I imagined her laughing kindly as I worked to pull myself together.
"Really though," I sighed. "I miss you so much. Life just isn't as fun without you around. I will admit it has certainly been interesting around here since you left. I never would have thought that I would end up back in Biddleton, or even more freakish, that I would be enjoying myself here. Believe me, I am just as shocked as you. Um..." I paused, not at all sure what to say next to my invisible companion.
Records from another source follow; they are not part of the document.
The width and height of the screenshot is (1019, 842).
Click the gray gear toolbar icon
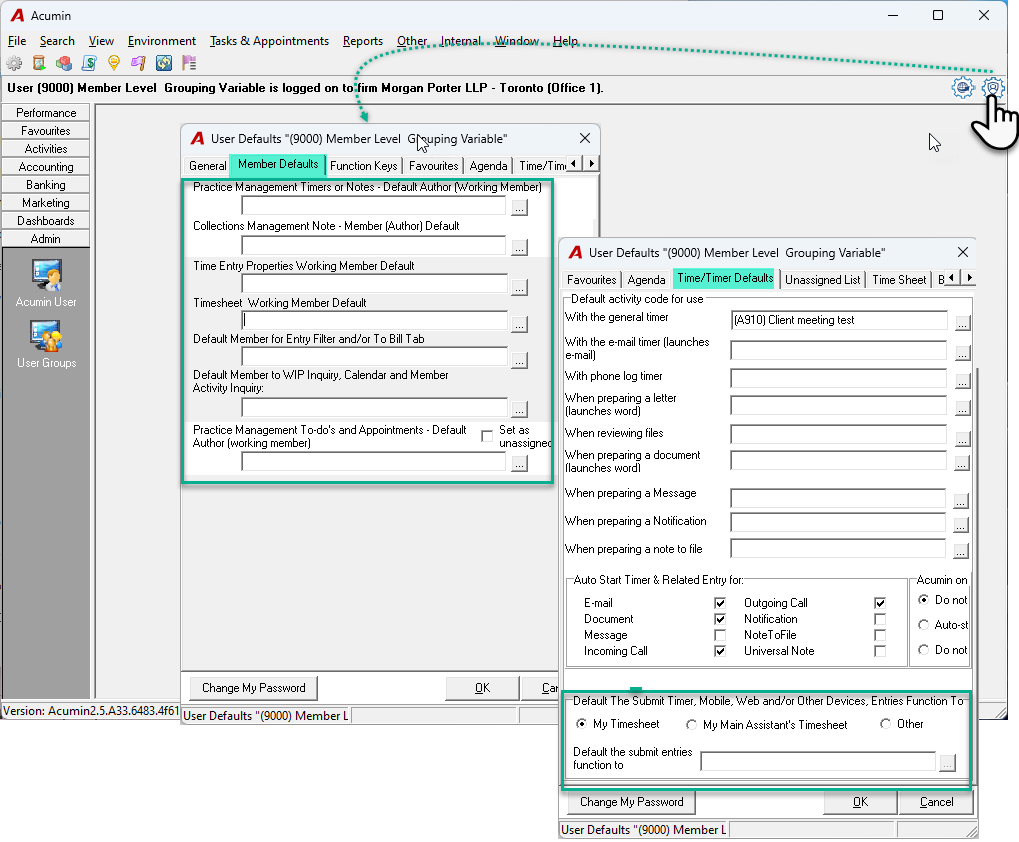[14, 63]
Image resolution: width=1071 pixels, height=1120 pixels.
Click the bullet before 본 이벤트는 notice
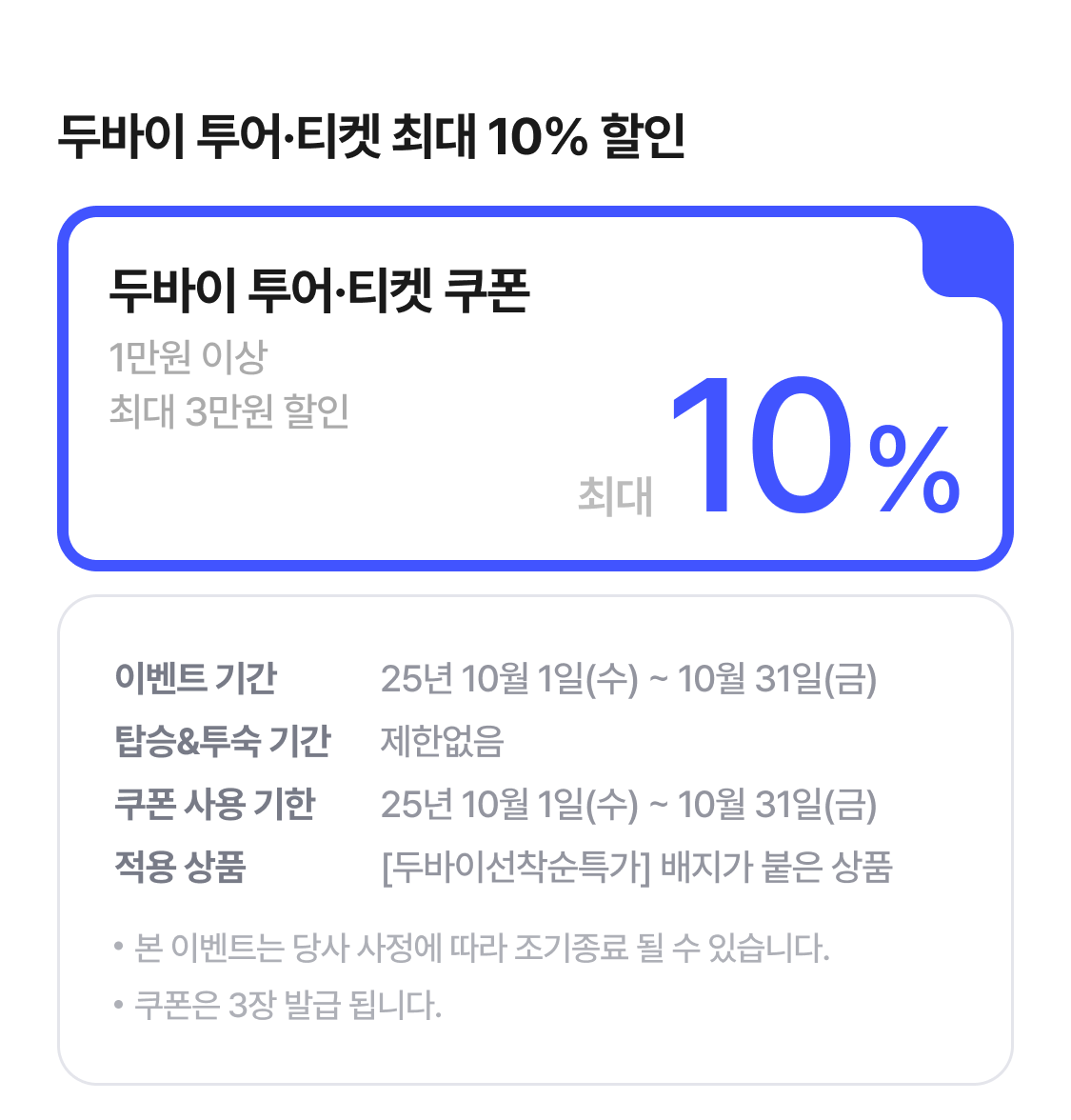coord(119,948)
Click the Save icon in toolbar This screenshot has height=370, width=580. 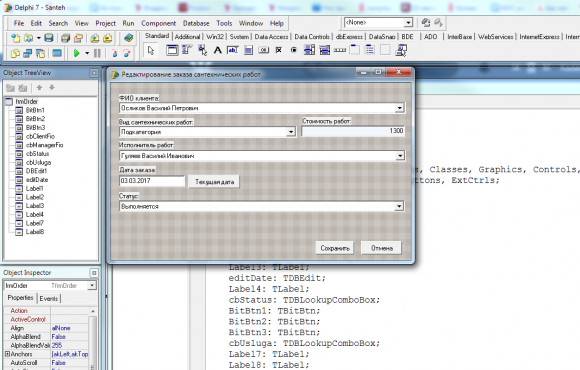49,38
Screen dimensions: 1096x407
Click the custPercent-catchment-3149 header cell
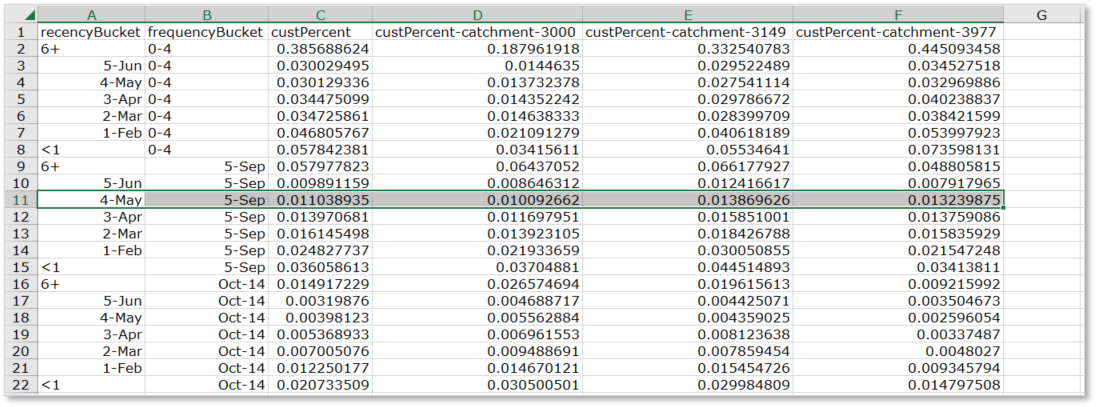pos(687,32)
Come on sweetie, just spit it out, she would insist.
I took a deep breath, "Okay, well. Mom has lost her mind. Like, drove-several-states-over-with-her-scary-trucker-guy-of-the-moment-to-extort-money-from-her-daughter lost her mind. I know that she normally would have gotten the best of me, and I would have rolled over and given it to her, but for some reason, last night, I was able to hang on. I think you would have been really proud of me for that. I am sure it isn't over or anything, I mean, you know mom, she isn't one to just let things go. I still can't understand how someone as awful as her came from someone as amazing as you."
And yet, someone as amazing as you came from someone as awful as her, she had once said. So, I guess it is a crap shoot.
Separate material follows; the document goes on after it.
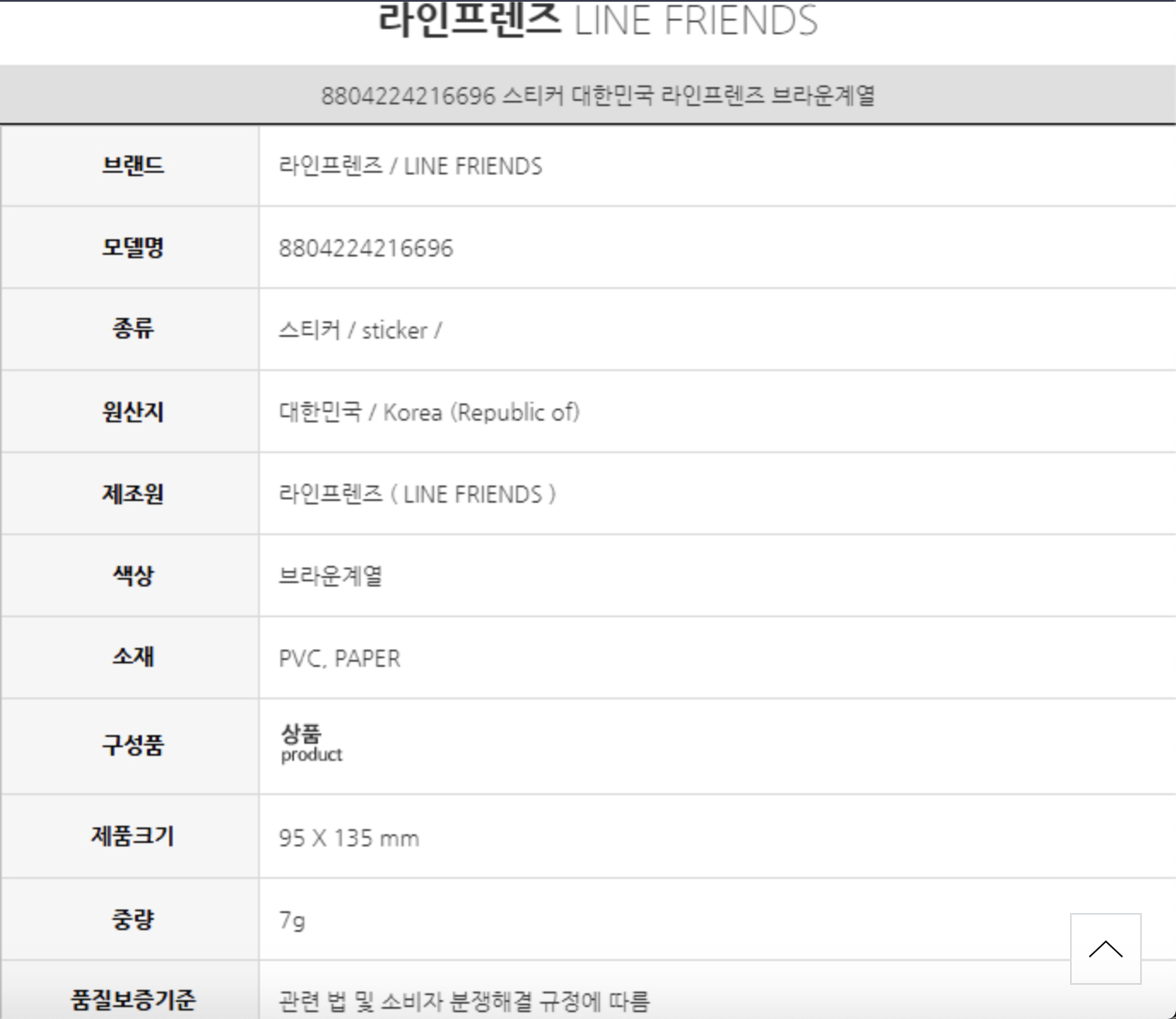Select the 구성품 row label
The image size is (1176, 1019).
(132, 745)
"Sometimes, I think you did that on purpose," I smirked. "That you left me that money knowing how she would flip out so that maybe I would finally stand up to her. You were a sneaky old woman, that’s for sure. If we didn't figure out things on our own, you would find a way that we would! About that money though... What am I supposed to do with it? That is a lot of flippin' money Grams, I never even knew you had that kind of cash lying around! As I said, sneaky, sneaky. I don't want to waste it though, but I don't have a clue what to do with it. I keep wondering if you had some amazing master plan that I am supposed to figure out, some magical perfect thing that I am supposed to use that for, and I am so afraid I won't get it right. I wouldn't want to disappoint you by messing it up. I wish you could just tell me, you know?"
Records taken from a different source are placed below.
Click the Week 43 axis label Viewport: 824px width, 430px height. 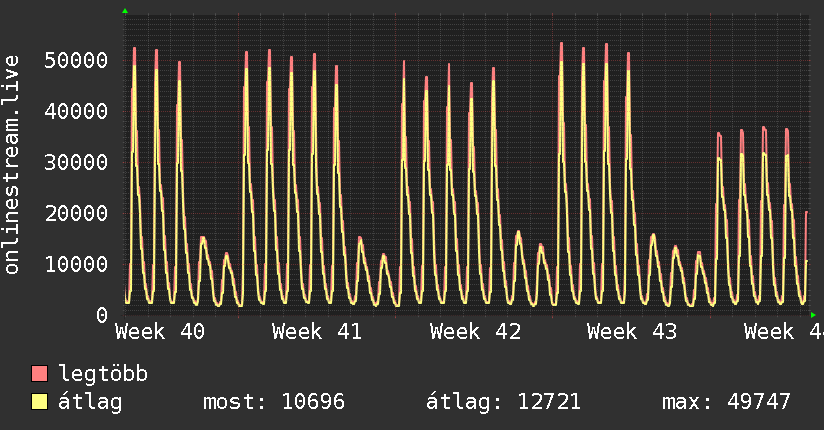point(632,332)
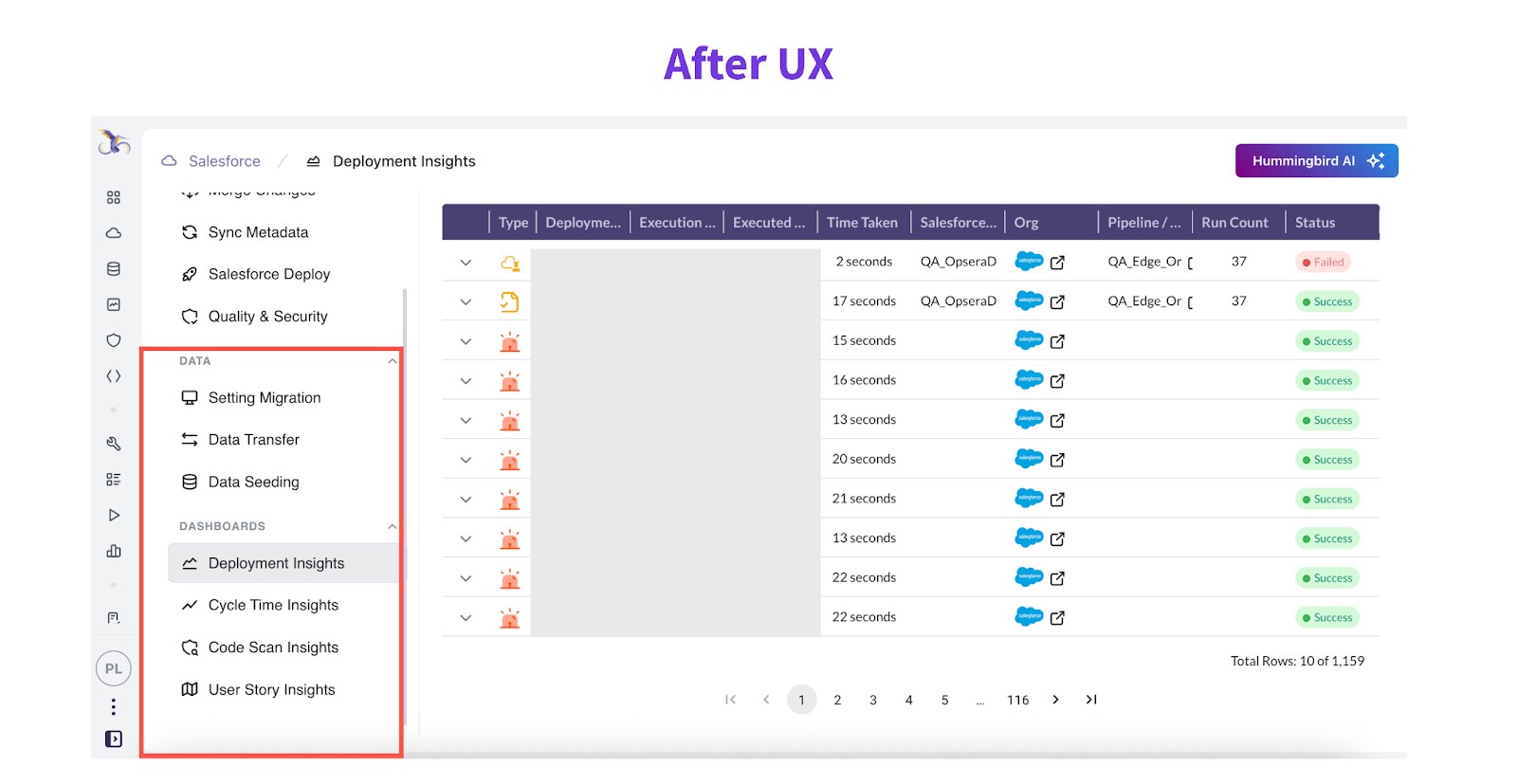Click the play triangle icon in rail
Viewport: 1517px width, 784px height.
click(114, 515)
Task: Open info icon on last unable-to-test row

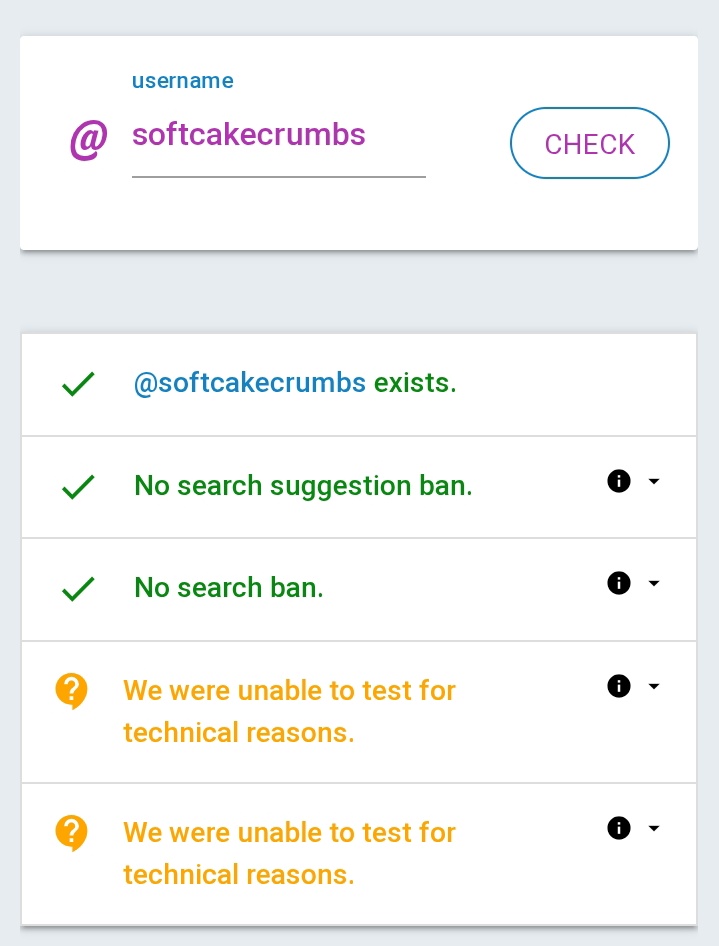Action: 619,828
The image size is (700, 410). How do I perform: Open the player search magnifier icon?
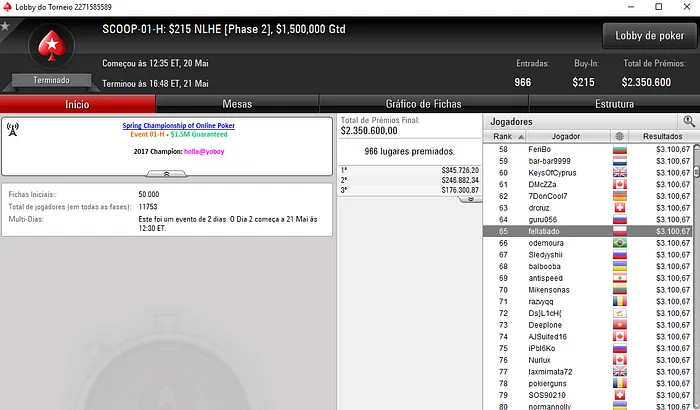pos(689,121)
I am sure you will do the right thing with that money, Max, would be her response.
"Of course you couldn't just tell me." I rolled my eyes. "Then I wouldn't learn anything would I? You were always like a walking fortune cookie, you know that? It would have been irritating if you weren't always right, that's for sure." I took a moment, stopping to sip my tea, fiddling with the corner of the quilt, running my fingers over the carefully stitched design. "I don't know what to do here. I don't know whether to stay or go. Every inch of me is wanting to scream that I should go running as fast as I can in the opposite direction of this place, but I am not sure if I am ready to leave just yet. It feels different here now. It is weird though, everyone has changed a lot, but they are somehow exactly the same. It is hard to explain."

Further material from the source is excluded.